A gap between the death of the old treaty and the birth of the new could be filled by some diplomatic improvisation. Far more important is what happens the day after the new agreement – "Start plus" as it is provisionally known – comes into force. Will it be seen as the end of a process, or the start of a new round, aimed at deeper cuts, and a new era in arms control?

Daryl Kimball, the head of the Washington-based Arms Control Association, said: "The deferral of the [missile defence] system and pursuit of other options will open the way for deeper US-Russian strategic arms reductions – below the 1,500 warheads – and perhaps increase Russia's willingness to join the US in coming down harder on Iran."

If the momentum can be maintained, Obama has a fighting chance of finding support in the US Senate to ratify the Comprehensive Test Ban Treaty. China would then almost certainly follow suit, and the treaty would enter into force, prohibiting nuclear tests, and providing a powerful legal barrier to proliferation.

→ STUDY QUESTIONS:
1. In the arms control passage, what name has provisionally been given to the new agreement?
2. Copy the arms control passage from "If the momentum" to "barrier to proliferation.".
3. Continue the arms control passage after its final sentence.

→ GIVEN DATA:
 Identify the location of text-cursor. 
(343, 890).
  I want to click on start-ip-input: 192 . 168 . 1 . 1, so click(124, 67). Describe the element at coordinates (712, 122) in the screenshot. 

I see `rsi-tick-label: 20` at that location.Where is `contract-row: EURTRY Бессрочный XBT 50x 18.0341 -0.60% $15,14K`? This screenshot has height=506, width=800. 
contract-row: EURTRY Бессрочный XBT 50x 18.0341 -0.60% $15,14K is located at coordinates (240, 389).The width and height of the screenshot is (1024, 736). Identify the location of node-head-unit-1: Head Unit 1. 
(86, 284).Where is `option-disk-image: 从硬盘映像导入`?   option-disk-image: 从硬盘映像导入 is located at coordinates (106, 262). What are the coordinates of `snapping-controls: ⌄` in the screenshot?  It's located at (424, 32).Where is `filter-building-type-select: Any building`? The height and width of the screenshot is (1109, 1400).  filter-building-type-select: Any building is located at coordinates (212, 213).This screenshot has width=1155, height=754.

→ EXERCISE ANSWERS:
1. "Start plus"

2.
If the momentum can be maintained, Obama has a fighting chance of finding support in the US Senate to ratify the Comprehensive Test Ban Treaty. China would then almost certainly follow suit, and the treaty would enter into force, prohibiting nuclear tests, and providing a powerful legal barrier to proliferation.

3.
In such circumstances, there is hope for the Non Proliferation Treaty (NPT), which is up for review next May. The NPT, as Obama put it in his Prague speech, is a "bargain" between the nuclear weapons states and the non-weapons states.

"Countries with nuclear weapons will move towards disarmament, countries without nuclear weapons will not acquire them, and all countries can access peaceful nuclear energy," the president said.

For four decades, the NPT has slowed the spread of nuclear weapons. There are now nine states with nuclear weapons rather than the original five, but the world has not seen the disastrous cascade of proliferation once predicted. But the bargain is now wearing thin.

A failure to maintain momentum behind disarmament, combined with continued Iranian progress on its nuclear programme, and an unsuccessful NPT conference next May would create the conditions for a possible conflict between Israel and Iran and the spread of nuclear weapons across the Middle East. It is a nightmare scenario and the inverse of the hopeful future Obama invoked in Prague.

Laura Cereta
09-18-2009, 04:49 AM
The US, Britain, and France want to threaten oil and gas sanctions if Tehran does not suspend the enrichment of uranium, but those threats carry less weight without Russian support. Moscow's acquiescence would also bring on board China, whose guiding principle is never to be isolated in the council.



If Obama can bring Russia on board for the Iran sanctions, will throwing Poland and Czech under the bus have been worth it? What do you guys think?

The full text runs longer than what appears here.